### TASK GOAL
Output the entries below without any alteration.

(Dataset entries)
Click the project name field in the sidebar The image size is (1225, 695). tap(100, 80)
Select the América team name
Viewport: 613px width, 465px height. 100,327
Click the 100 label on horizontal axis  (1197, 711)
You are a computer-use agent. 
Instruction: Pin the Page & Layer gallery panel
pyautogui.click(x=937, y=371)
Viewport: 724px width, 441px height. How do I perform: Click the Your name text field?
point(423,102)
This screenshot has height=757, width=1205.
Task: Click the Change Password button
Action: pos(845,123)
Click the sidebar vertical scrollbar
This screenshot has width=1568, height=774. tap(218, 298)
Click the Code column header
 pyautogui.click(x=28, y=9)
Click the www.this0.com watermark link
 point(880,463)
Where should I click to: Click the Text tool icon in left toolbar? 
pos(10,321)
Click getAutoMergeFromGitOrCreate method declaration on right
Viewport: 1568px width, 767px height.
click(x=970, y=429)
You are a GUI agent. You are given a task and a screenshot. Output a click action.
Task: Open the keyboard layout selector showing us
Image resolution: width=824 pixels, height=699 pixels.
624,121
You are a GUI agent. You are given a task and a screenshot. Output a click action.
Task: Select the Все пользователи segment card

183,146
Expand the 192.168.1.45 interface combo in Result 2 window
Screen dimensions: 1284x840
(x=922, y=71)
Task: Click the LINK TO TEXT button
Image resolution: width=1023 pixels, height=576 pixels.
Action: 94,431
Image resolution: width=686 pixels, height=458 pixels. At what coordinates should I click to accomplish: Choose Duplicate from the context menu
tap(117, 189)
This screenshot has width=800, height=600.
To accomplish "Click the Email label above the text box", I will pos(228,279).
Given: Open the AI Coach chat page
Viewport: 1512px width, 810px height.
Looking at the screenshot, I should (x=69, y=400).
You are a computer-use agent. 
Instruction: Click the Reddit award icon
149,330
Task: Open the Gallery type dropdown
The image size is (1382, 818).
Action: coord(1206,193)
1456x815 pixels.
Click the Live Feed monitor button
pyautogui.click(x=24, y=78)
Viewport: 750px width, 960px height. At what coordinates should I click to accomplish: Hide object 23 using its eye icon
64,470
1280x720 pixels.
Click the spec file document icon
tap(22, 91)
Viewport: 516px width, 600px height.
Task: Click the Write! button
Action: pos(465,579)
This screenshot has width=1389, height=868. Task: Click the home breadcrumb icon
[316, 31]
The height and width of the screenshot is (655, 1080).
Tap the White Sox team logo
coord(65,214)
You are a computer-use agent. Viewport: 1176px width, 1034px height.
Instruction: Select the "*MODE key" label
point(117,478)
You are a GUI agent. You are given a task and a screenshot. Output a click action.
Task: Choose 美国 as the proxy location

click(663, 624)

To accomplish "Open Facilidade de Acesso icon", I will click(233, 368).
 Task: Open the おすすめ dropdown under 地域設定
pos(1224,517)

### TASK RESPONSE
Click the project name field in the sidebar The image size is (1225, 695). tap(100, 80)
Select the América team name
Viewport: 613px width, 465px height. 100,327
Click the 100 label on horizontal axis  (1197, 711)
You are a computer-use agent. 
Instruction: Pin the Page & Layer gallery panel
pyautogui.click(x=937, y=371)
Viewport: 724px width, 441px height. How do I perform: Click the Your name text field?
point(423,102)
This screenshot has height=757, width=1205.
Task: Click the Change Password button
Action: pos(845,123)
Click the sidebar vertical scrollbar
This screenshot has width=1568, height=774. tap(218, 298)
Click the Code column header
 pyautogui.click(x=28, y=9)
Click the www.this0.com watermark link
 point(880,463)
Where should I click to: Click the Text tool icon in left toolbar? 
pos(10,321)
Click getAutoMergeFromGitOrCreate method declaration on right
Viewport: 1568px width, 767px height.
click(x=970, y=429)
You are a GUI agent. You are given a task and a screenshot. Output a click action.
Task: Open the keyboard layout selector showing us
Image resolution: width=824 pixels, height=699 pixels.
624,121
You are a GUI agent. You are given a task and a screenshot. Output a click action.
Task: Select the Все пользователи segment card

183,146
Expand the 192.168.1.45 interface combo in Result 2 window
Screen dimensions: 1284x840
(x=922, y=71)
Task: Click the LINK TO TEXT button
Image resolution: width=1023 pixels, height=576 pixels.
Action: 94,431
Image resolution: width=686 pixels, height=458 pixels. At what coordinates should I click to accomplish: Choose Duplicate from the context menu
tap(117, 189)
This screenshot has width=800, height=600.
To accomplish "Click the Email label above the text box", I will pos(228,279).
Given: Open the AI Coach chat page
Viewport: 1512px width, 810px height.
Looking at the screenshot, I should (x=69, y=400).
You are a computer-use agent. 
Instruction: Click the Reddit award icon
149,330
Task: Open the Gallery type dropdown
The image size is (1382, 818).
Action: coord(1206,193)
1456x815 pixels.
Click the Live Feed monitor button
pyautogui.click(x=24, y=78)
Viewport: 750px width, 960px height. At what coordinates should I click to accomplish: Hide object 23 using its eye icon
64,470
1280x720 pixels.
Click the spec file document icon
tap(22, 91)
Viewport: 516px width, 600px height.
Task: Click the Write! button
Action: pos(465,579)
This screenshot has width=1389, height=868. Task: Click the home breadcrumb icon
[316, 31]
The height and width of the screenshot is (655, 1080).
Tap the White Sox team logo
coord(65,214)
You are a computer-use agent. Viewport: 1176px width, 1034px height.
Instruction: Select the "*MODE key" label
point(117,478)
You are a GUI agent. You are given a task and a screenshot. Output a click action.
Task: Choose 美国 as the proxy location

click(663, 624)

To accomplish "Open Facilidade de Acesso icon", I will click(233, 368).
 Task: Open the おすすめ dropdown under 地域設定
pos(1224,517)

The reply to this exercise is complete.